OpenAIChatGenerator.__init__

def __init__(api_key: Secret = Secret.from_env_var("OPENAI_API_KEY"),
             model: str = "gpt-4o-mini",
             streaming_callback: Optional[Callable[[StreamingChunk],
                                                   None]] = None,
             api_base_url: Optional[str] = None,
             organization: Optional[str] = None,
             generation_kwargs: Optional[Dict[str, Any]] = None,
             timeout: Optional[float] = None,
             max_retries: Optional[int] = None,
             tools: Optional[List[Tool]] = None,
             tools_strict: bool = False)

Creates an instance of OpenAIChatGenerator. Unless specified otherwise in model, uses OpenAI's GPT-3.5.

Before initializing the component, you can set the 'OPENAI_TIMEOUT' and 'OPENAI_MAX_RETRIES' environment variables to override the timeout and max_retries parameters respectively in the OpenAI client.

Arguments:

  • api_key: The OpenAI API key. You can set it with an environment variable OPENAI_API_KEY, or pass with this parameter during initialization.
  • model: The name of the model to use.
  • streaming_callback: A callback function that is called when a new token is received from the stream. The callback function accepts StreamingChunk as an argument.
  • api_base_url: An optional base URL.
  • organization: Your organization ID, defaults to None. See production best practices.
  • generation_kwargs: Other parameters to use for the model. These parameters are sent directly to the OpenAI endpoint. See OpenAI documentation for more details. Some of the supported parameters:
  • max_tokens: The maximum number of tokens the output text can have.
  • temperature: What sampling temperature to use. Higher values mean the model will take more risks. Try 0.9 for more creative applications and 0 (argmax sampling) for ones with a well-defined answer.
  • top_p: An alternative to sampling with temperature, called nucleus sampling, where the model considers the results of the tokens with top_p probability mass. For example, 0.1 means only the tokens comprising the top 10% probability mass are considered.
  • n: How many completions to generate for each prompt. For example, if the LLM gets 3 prompts and n is 2, it will generate two completions for each of the three prompts, ending up with 6 completions in total.
  • stop: One or more sequences after which the LLM should stop generating tokens.
  • presence_penalty: What penalty to apply if a token is already present at all. Bigger values mean the model will be less likely to repeat the same token in the text.
  • frequency_penalty: What penalty to apply if a token has already been generated in the text. Bigger values mean the model will be less likely to repeat the same token in the text.
  • logit_bias: Add a logit bias to specific tokens. The keys of the dictionary are tokens, and the values are the bias to add to that token.
  • timeout: Timeout for OpenAI client calls. If not set, it defaults to either the OPENAI_TIMEOUT environment variable, or 30 seconds.
  • max_retries: Maximum number of retries to contact OpenAI after an internal error. If not set, it defaults to either the OPENAI_MAX_RETRIES environment variable, or set to 5.
  • tools: A list of tools for which the model can prepare calls.
  • tools_strict: Whether to enable strict schema adherence for tool calls. If set to True, the model will follow exactly the schema provided in the parameters field of the tool definition, but this may increase latency.

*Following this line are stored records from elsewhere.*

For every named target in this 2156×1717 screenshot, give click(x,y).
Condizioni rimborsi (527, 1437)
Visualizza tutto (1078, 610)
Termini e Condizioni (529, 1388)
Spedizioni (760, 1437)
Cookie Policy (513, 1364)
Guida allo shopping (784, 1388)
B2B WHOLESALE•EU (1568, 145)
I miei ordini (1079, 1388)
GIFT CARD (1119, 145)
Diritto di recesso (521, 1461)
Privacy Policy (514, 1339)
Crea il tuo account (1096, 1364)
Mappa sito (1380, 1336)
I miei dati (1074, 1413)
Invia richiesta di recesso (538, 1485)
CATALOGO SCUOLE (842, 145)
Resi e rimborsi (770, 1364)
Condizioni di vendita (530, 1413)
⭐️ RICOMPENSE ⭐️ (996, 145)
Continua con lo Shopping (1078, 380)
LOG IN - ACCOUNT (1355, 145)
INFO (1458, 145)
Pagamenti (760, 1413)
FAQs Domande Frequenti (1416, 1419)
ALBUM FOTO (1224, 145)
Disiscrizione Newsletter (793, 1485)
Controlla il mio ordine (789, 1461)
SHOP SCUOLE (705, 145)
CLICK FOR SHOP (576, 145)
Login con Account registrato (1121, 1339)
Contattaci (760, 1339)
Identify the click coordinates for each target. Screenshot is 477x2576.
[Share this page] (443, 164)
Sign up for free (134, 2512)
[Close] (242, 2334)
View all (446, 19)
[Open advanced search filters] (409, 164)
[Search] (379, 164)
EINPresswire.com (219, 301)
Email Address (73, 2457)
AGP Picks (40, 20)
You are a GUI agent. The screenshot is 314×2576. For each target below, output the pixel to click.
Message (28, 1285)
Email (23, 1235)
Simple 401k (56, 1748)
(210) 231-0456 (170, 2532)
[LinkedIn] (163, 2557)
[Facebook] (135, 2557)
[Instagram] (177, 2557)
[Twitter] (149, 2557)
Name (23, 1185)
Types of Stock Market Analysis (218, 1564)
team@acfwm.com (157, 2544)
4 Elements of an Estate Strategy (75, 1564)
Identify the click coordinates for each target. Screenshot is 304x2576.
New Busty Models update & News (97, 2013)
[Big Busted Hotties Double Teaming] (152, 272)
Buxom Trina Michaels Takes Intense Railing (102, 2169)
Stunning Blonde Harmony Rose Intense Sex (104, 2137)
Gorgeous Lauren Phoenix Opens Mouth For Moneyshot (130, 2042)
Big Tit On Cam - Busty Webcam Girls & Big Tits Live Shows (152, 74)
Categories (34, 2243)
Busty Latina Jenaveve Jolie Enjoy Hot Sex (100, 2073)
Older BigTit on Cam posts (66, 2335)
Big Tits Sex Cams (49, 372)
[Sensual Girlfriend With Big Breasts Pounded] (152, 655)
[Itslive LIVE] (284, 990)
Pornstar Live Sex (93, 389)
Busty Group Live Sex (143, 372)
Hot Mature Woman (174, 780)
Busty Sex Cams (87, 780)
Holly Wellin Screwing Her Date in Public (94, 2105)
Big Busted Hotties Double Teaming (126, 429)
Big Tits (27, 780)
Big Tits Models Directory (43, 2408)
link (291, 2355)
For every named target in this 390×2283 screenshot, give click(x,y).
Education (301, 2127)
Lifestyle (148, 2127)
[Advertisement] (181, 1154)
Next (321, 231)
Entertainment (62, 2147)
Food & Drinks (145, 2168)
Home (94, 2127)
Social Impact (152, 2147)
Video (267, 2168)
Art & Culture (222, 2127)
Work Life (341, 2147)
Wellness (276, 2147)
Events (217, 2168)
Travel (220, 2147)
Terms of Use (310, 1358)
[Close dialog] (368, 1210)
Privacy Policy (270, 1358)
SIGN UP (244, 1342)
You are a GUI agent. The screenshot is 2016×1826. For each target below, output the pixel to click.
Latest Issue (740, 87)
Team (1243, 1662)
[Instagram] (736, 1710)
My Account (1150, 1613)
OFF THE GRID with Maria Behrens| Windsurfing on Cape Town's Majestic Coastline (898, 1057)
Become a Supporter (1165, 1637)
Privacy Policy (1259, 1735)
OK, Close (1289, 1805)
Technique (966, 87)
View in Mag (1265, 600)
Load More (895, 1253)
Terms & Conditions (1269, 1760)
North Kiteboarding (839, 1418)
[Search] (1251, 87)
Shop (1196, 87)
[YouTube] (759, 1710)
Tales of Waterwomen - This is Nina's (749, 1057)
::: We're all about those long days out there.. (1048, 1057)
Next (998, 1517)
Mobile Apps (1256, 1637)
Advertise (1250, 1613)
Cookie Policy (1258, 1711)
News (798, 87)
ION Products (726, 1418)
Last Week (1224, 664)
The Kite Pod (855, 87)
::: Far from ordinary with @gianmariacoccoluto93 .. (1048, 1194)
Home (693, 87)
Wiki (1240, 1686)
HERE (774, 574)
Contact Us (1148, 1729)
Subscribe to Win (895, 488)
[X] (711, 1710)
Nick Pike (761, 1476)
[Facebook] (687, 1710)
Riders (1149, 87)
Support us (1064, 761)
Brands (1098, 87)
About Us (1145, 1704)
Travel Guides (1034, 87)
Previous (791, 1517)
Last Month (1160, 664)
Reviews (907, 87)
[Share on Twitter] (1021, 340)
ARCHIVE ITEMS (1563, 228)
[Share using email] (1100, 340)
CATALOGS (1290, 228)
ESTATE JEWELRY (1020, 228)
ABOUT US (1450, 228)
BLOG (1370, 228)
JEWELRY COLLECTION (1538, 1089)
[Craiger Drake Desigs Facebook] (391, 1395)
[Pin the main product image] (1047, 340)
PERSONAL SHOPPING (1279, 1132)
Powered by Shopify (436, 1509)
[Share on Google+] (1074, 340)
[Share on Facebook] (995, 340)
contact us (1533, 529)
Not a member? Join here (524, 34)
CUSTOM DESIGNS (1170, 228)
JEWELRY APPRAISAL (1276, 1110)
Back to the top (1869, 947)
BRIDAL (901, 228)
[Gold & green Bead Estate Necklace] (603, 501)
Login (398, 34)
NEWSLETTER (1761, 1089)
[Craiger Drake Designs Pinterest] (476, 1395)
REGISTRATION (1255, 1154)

OpenAIChatGenerator.to_dict

def to_dict() -> Dict[str, Any]

Serialize this component to a dictionary.

Returns:

The serialized component as a dictionary.

OpenAIChatGenerator.from_dict

@classmethod
def from_dict(cls, data: Dict[str, Any]) -> "OpenAIChatGenerator"

Deserialize this component from a dictionary.

Arguments:

  • data: The dictionary representation of this component.

Returns:

The deserialized component instance.

OpenAIChatGenerator.run

@component.output_types(replies=List[ChatMessage])
def run(messages: List[ChatMessage],
        streaming_callback: Optional[Callable[[StreamingChunk], None]] = None,
        generation_kwargs: Optional[Dict[str, Any]] = None,
        tools: Optional[List[Tool]] = None,
        tools_strict: Optional[bool] = None)

Invokes chat completion based on the provided messages and generation parameters.

Arguments:

  • messages: A list of ChatMessage instances representing the input messages.
  • streaming_callback: A callback function that is called when a new token is received from the stream.
  • generation_kwargs: Additional keyword arguments for text generation. These parameters will override the parameters passed during component initialization. For details on OpenAI API parameters, see OpenAI documentation.
  • tools: A list of tools for which the model can prepare calls. If set, it will override the tools parameter set during component initialization.
  • tools_strict: Whether to enable strict schema adherence for tool calls. If set to True, the model will follow exactly the schema provided in the parameters field of the tool definition, but this may increase latency. If set, it will override the tools_strict parameter set during component initialization.

Returns:

A list containing the generated responses as ChatMessage instances.

Module haystack_experimental.components.generators.chat.hugging_face_api

HuggingFaceAPIChatGenerator

Completes chats using Hugging Face APIs.

HuggingFaceAPIChatGenerator uses the ChatMessage format for input and output. Use it to generate text with Hugging Face APIs:

Usage examples

With the free serverless inference API

from haystack.components.generators.chat import HuggingFaceAPIChatGenerator
from haystack.dataclasses import ChatMessage
from haystack.utils import Secret
from haystack.utils.hf import HFGenerationAPIType

messages = [ChatMessage.from_system("\nYou are a helpful, respectful and honest assistant"),
            ChatMessage.from_user("What's Natural Language Processing?")]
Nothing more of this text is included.